Early Reflections on our Cultural Value project by Dr Ann O’Sullivan, Postdoctoral Researcher
What is compassion? What is empathy? What is under-standing? When I was eighteen I went for an interview to become a nurse because as I stated ‘I want to help people’. Does this make me compassionate? When I watch wildlife programmes on the television if there is any indication that an animal is about to be hurt I have to turn it off immediately. Does this make me compassionate? If my sister is hurting then I am hurting, is this empathy? If my partner is sad then I am sad, is this empathy? As a student counsellor I was trained in active listening techniques in an effort to be empathic of my clients’ situation. I would listen to their stories and try to ‘stand in their shoes’ but with no prior relationship it was very difficult to say I was empathic. It seems that what comes with ease with close family and friends takes much more effort with those at a distance. I struggled with empathy in my counselling practice, it just never came naturally. With intimates, one has the relationship on which to build a bridge of empathy; with clients, one has the narrative, the story that they tell of the self. There are certain fields of counselling such as narrative therapy that suggest that empathy is not something that one has for a client but something that one co-constructs with the client. The language space between the client and the counsellor is the space in which empathy must be constructed through the telling of a particular type of narrative, usually a problem narrative.

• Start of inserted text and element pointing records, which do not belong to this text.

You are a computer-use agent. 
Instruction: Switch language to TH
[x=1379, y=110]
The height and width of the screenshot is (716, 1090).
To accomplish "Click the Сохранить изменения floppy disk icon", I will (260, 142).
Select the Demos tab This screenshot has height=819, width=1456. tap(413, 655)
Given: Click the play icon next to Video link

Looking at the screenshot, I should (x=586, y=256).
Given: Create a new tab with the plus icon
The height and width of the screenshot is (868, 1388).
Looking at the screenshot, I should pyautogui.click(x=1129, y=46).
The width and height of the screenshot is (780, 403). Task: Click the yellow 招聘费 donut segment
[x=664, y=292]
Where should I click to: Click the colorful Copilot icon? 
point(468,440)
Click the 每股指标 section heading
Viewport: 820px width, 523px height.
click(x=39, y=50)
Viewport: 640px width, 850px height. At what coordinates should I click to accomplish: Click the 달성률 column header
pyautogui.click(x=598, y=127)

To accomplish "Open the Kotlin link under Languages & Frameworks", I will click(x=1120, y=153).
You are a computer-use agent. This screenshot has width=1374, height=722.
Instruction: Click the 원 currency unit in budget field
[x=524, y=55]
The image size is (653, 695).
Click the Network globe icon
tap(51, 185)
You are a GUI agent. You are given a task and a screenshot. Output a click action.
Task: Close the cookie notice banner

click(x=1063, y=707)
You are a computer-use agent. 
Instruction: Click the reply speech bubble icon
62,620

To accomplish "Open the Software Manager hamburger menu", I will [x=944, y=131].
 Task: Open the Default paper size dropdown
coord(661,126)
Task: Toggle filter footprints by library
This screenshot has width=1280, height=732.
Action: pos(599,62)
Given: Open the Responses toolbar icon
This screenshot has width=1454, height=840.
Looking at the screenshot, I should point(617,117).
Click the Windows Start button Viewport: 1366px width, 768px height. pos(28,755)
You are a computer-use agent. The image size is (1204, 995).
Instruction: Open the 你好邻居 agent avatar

I am interested in the Lidice project because of the focus on empathy and compassion alongside an interest in narrative. There are so many ways to look at narratives from a completely structural point of view in that they have a beginning, middle and an end, to an interest in what the narrative conveys i.e. it content. The interest in the narrative for its content is the basis of a lot of qualitative research whereby we accept at face value that the content of the narrative is representative of some external reality. I am much more interested in what narratives do or the function of a particular narrative. Why this particular narrative at this particular time in this particular context. Everyone who enters the door of a therapist’s office does so knowing that they are going to tell a particular kind of story, a problem saturated story. Everyone who enters a doctor’s office will tell a particular kind of story usually an illness narrative or a narrative put together of clues to indicate a particular illness. Go to an AA meeting and they will have their own genre of narratives to tell. But above all my interest is the way in which narratives are strategically put together to construct a particular type of self.
I begin to wonder if particular types of narrative elicit empathy or compassion more than other types. The problem saturated narrative may elicit compassion the rising above adversity narrative may elicit empathy. The dominant narratives of our own lives may make us particularly susceptible to the same narratives told to us as the audience, just as we are drawn to particular genres of film or literature.